## Aim of the exercise
The records below need to be restated word for word.

## Data shown
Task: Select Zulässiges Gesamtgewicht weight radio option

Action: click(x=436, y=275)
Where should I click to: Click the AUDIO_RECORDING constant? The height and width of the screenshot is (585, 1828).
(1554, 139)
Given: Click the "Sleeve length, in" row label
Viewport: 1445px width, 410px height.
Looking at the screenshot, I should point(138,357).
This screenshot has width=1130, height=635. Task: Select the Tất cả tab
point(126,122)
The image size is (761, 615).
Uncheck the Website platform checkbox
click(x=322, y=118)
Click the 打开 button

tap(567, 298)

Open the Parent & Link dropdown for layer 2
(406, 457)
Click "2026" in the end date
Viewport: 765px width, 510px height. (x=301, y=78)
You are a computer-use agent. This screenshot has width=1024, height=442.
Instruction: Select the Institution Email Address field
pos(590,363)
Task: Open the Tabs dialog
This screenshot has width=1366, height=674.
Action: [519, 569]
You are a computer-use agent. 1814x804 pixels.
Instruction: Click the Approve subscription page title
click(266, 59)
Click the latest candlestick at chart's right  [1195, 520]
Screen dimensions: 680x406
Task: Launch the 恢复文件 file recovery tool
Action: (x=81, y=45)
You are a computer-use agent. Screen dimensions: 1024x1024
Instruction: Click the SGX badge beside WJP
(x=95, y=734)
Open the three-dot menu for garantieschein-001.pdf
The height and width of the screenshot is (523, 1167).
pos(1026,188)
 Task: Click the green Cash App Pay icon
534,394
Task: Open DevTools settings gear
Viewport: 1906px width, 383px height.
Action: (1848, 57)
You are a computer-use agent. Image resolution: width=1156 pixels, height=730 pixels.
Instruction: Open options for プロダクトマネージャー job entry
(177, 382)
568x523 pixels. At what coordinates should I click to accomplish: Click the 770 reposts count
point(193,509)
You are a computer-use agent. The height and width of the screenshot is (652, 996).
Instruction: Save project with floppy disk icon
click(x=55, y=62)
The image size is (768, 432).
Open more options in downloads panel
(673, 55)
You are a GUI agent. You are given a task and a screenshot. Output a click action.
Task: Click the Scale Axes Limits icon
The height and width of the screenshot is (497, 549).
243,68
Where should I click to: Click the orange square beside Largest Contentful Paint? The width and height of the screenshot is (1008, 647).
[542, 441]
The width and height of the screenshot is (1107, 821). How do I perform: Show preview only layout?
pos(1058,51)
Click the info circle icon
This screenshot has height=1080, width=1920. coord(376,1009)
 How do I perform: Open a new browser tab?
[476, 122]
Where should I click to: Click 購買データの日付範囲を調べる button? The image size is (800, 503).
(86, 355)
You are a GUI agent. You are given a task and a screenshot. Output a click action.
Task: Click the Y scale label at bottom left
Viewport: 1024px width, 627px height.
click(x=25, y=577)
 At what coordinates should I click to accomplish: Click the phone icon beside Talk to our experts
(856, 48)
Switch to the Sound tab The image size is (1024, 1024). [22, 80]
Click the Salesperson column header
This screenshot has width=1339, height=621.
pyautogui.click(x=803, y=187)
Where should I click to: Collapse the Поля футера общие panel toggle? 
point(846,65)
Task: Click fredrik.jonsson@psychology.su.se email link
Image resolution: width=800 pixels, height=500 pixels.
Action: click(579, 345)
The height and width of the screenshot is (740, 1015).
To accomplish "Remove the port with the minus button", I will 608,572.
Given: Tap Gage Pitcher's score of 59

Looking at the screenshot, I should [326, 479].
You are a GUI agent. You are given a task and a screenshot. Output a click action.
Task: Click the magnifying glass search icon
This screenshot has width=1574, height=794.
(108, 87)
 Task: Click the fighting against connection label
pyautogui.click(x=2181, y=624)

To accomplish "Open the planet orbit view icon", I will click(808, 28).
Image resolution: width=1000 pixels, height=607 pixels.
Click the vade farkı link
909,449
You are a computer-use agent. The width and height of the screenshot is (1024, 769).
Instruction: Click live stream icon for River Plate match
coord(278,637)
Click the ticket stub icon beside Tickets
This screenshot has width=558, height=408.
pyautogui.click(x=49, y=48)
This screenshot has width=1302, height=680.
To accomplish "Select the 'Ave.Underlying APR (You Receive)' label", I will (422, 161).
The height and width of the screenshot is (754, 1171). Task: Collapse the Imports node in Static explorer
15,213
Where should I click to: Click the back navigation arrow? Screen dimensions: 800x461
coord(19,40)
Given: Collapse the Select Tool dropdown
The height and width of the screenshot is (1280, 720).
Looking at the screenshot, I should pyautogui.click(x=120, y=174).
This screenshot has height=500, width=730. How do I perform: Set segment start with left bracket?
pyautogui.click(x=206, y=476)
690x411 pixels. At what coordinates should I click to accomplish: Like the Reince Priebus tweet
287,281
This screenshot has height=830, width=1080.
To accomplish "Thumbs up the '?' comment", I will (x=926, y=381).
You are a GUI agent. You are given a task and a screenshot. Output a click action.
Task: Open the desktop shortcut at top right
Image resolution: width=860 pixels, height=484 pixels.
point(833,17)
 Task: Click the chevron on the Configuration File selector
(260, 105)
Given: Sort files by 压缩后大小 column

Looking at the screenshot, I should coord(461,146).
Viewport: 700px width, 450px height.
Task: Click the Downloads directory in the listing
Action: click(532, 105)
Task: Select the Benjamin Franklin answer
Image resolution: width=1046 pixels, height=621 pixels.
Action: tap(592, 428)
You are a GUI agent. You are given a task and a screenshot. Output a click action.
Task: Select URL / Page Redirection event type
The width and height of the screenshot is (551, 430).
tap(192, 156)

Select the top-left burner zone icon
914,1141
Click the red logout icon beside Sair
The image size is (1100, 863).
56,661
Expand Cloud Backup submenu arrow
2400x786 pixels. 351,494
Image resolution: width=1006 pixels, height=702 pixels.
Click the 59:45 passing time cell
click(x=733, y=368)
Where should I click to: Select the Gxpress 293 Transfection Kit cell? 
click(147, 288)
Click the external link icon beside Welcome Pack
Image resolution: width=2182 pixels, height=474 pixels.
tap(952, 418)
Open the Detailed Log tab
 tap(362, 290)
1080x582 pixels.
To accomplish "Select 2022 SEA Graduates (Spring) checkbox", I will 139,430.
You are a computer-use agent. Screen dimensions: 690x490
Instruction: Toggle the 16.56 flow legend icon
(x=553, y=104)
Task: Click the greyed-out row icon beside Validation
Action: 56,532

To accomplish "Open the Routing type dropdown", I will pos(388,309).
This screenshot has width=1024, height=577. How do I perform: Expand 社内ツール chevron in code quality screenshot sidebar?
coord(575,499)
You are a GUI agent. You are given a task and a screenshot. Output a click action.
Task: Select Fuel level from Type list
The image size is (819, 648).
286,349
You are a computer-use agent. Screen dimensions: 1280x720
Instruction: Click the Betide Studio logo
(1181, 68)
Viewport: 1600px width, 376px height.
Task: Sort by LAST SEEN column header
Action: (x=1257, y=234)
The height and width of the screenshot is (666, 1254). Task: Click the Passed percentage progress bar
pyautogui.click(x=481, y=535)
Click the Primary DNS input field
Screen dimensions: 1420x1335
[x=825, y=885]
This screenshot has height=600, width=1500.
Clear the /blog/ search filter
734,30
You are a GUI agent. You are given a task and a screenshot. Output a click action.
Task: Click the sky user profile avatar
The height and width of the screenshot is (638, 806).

## Result of the exercise
Task: Select Zulässiges Gesamtgewicht weight radio option

Action: click(x=436, y=275)
Where should I click to: Click the AUDIO_RECORDING constant? The height and width of the screenshot is (585, 1828).
(1554, 139)
Given: Click the "Sleeve length, in" row label
Viewport: 1445px width, 410px height.
Looking at the screenshot, I should point(138,357).
This screenshot has width=1130, height=635. Task: Select the Tất cả tab
point(126,122)
The image size is (761, 615).
Uncheck the Website platform checkbox
click(x=322, y=118)
Click the 打开 button

tap(567, 298)

Open the Parent & Link dropdown for layer 2
(406, 457)
Click "2026" in the end date
Viewport: 765px width, 510px height. (x=301, y=78)
You are a computer-use agent. This screenshot has width=1024, height=442.
Instruction: Select the Institution Email Address field
pos(590,363)
Task: Open the Tabs dialog
This screenshot has width=1366, height=674.
Action: [519, 569]
You are a computer-use agent. 1814x804 pixels.
Instruction: Click the Approve subscription page title
click(266, 59)
Click the latest candlestick at chart's right  [1195, 520]
Screen dimensions: 680x406
Task: Launch the 恢复文件 file recovery tool
Action: (x=81, y=45)
You are a computer-use agent. Screen dimensions: 1024x1024
Instruction: Click the SGX badge beside WJP
(x=95, y=734)
Open the three-dot menu for garantieschein-001.pdf
The height and width of the screenshot is (523, 1167).
pos(1026,188)
 Task: Click the green Cash App Pay icon
534,394
Task: Open DevTools settings gear
Viewport: 1906px width, 383px height.
Action: (1848, 57)
You are a computer-use agent. Image resolution: width=1156 pixels, height=730 pixels.
Instruction: Open options for プロダクトマネージャー job entry
(177, 382)
568x523 pixels. At what coordinates should I click to accomplish: Click the 770 reposts count
point(193,509)
You are a computer-use agent. The height and width of the screenshot is (652, 996).
Instruction: Save project with floppy disk icon
click(x=55, y=62)
The image size is (768, 432).
Open more options in downloads panel
(673, 55)
You are a GUI agent. You are given a task and a screenshot. Output a click action.
Task: Click the Scale Axes Limits icon
The height and width of the screenshot is (497, 549).
243,68
Where should I click to: Click the orange square beside Largest Contentful Paint? The width and height of the screenshot is (1008, 647).
[542, 441]
The width and height of the screenshot is (1107, 821). How do I perform: Show preview only layout?
pos(1058,51)
Click the info circle icon
This screenshot has height=1080, width=1920. coord(376,1009)
 How do I perform: Open a new browser tab?
[476, 122]
Where should I click to: Click 購買データの日付範囲を調べる button? The image size is (800, 503).
(86, 355)
You are a GUI agent. You are given a task and a screenshot. Output a click action.
Task: Click the Y scale label at bottom left
Viewport: 1024px width, 627px height.
click(x=25, y=577)
 At what coordinates should I click to accomplish: Click the phone icon beside Talk to our experts
(856, 48)
Switch to the Sound tab The image size is (1024, 1024). [22, 80]
Click the Salesperson column header
This screenshot has width=1339, height=621.
pyautogui.click(x=803, y=187)
Where should I click to: Collapse the Поля футера общие panel toggle? 
point(846,65)
Task: Click fredrik.jonsson@psychology.su.se email link
Image resolution: width=800 pixels, height=500 pixels.
Action: click(579, 345)
The height and width of the screenshot is (740, 1015).
To accomplish "Remove the port with the minus button", I will 608,572.
Given: Tap Gage Pitcher's score of 59

Looking at the screenshot, I should [326, 479].
You are a GUI agent. You are given a task and a screenshot. Output a click action.
Task: Click the magnifying glass search icon
This screenshot has width=1574, height=794.
(108, 87)
 Task: Click the fighting against connection label
pyautogui.click(x=2181, y=624)

To accomplish "Open the planet orbit view icon", I will click(808, 28).
Image resolution: width=1000 pixels, height=607 pixels.
Click the vade farkı link
909,449
You are a computer-use agent. The width and height of the screenshot is (1024, 769).
Instruction: Click live stream icon for River Plate match
coord(278,637)
Click the ticket stub icon beside Tickets
This screenshot has width=558, height=408.
pyautogui.click(x=49, y=48)
This screenshot has width=1302, height=680.
To accomplish "Select the 'Ave.Underlying APR (You Receive)' label", I will (422, 161).
The height and width of the screenshot is (754, 1171). Task: Collapse the Imports node in Static explorer
15,213
Where should I click to: Click the back navigation arrow? Screen dimensions: 800x461
coord(19,40)
Given: Collapse the Select Tool dropdown
The height and width of the screenshot is (1280, 720).
Looking at the screenshot, I should pyautogui.click(x=120, y=174).
This screenshot has height=500, width=730. How do I perform: Set segment start with left bracket?
pyautogui.click(x=206, y=476)
690x411 pixels. At what coordinates should I click to accomplish: Like the Reince Priebus tweet
287,281
This screenshot has height=830, width=1080.
To accomplish "Thumbs up the '?' comment", I will (x=926, y=381).
You are a GUI agent. You are given a task and a screenshot. Output a click action.
Task: Open the desktop shortcut at top right
Image resolution: width=860 pixels, height=484 pixels.
point(833,17)
 Task: Click the chevron on the Configuration File selector
(260, 105)
Given: Sort files by 压缩后大小 column

Looking at the screenshot, I should coord(461,146).
Viewport: 700px width, 450px height.
Task: Click the Downloads directory in the listing
Action: click(532, 105)
Task: Select the Benjamin Franklin answer
Image resolution: width=1046 pixels, height=621 pixels.
Action: tap(592, 428)
You are a GUI agent. You are given a task and a screenshot. Output a click action.
Task: Select URL / Page Redirection event type
The width and height of the screenshot is (551, 430).
tap(192, 156)

Select the top-left burner zone icon
914,1141
Click the red logout icon beside Sair
The image size is (1100, 863).
56,661
Expand Cloud Backup submenu arrow
2400x786 pixels. 351,494
Image resolution: width=1006 pixels, height=702 pixels.
Click the 59:45 passing time cell
click(x=733, y=368)
Where should I click to: Select the Gxpress 293 Transfection Kit cell? 
click(147, 288)
Click the external link icon beside Welcome Pack
Image resolution: width=2182 pixels, height=474 pixels.
tap(952, 418)
Open the Detailed Log tab
 tap(362, 290)
1080x582 pixels.
To accomplish "Select 2022 SEA Graduates (Spring) checkbox", I will 139,430.
You are a computer-use agent. Screen dimensions: 690x490
Instruction: Toggle the 16.56 flow legend icon
(x=553, y=104)
Task: Click the greyed-out row icon beside Validation
Action: 56,532

To accomplish "Open the Routing type dropdown", I will pos(388,309).
This screenshot has width=1024, height=577. How do I perform: Expand 社内ツール chevron in code quality screenshot sidebar?
coord(575,499)
You are a GUI agent. You are given a task and a screenshot. Output a click action.
Task: Select Fuel level from Type list
The image size is (819, 648).
286,349
You are a computer-use agent. Screen dimensions: 1280x720
Instruction: Click the Betide Studio logo
(1181, 68)
Viewport: 1600px width, 376px height.
Task: Sort by LAST SEEN column header
Action: (x=1257, y=234)
The height and width of the screenshot is (666, 1254). Task: Click the Passed percentage progress bar
pyautogui.click(x=481, y=535)
Click the Primary DNS input field
Screen dimensions: 1420x1335
[x=825, y=885]
This screenshot has height=600, width=1500.
Clear the /blog/ search filter
734,30
You are a GUI agent. You are given a task and a screenshot. Output a click action.
Task: Click the sky user profile avatar
The height and width of the screenshot is (638, 806).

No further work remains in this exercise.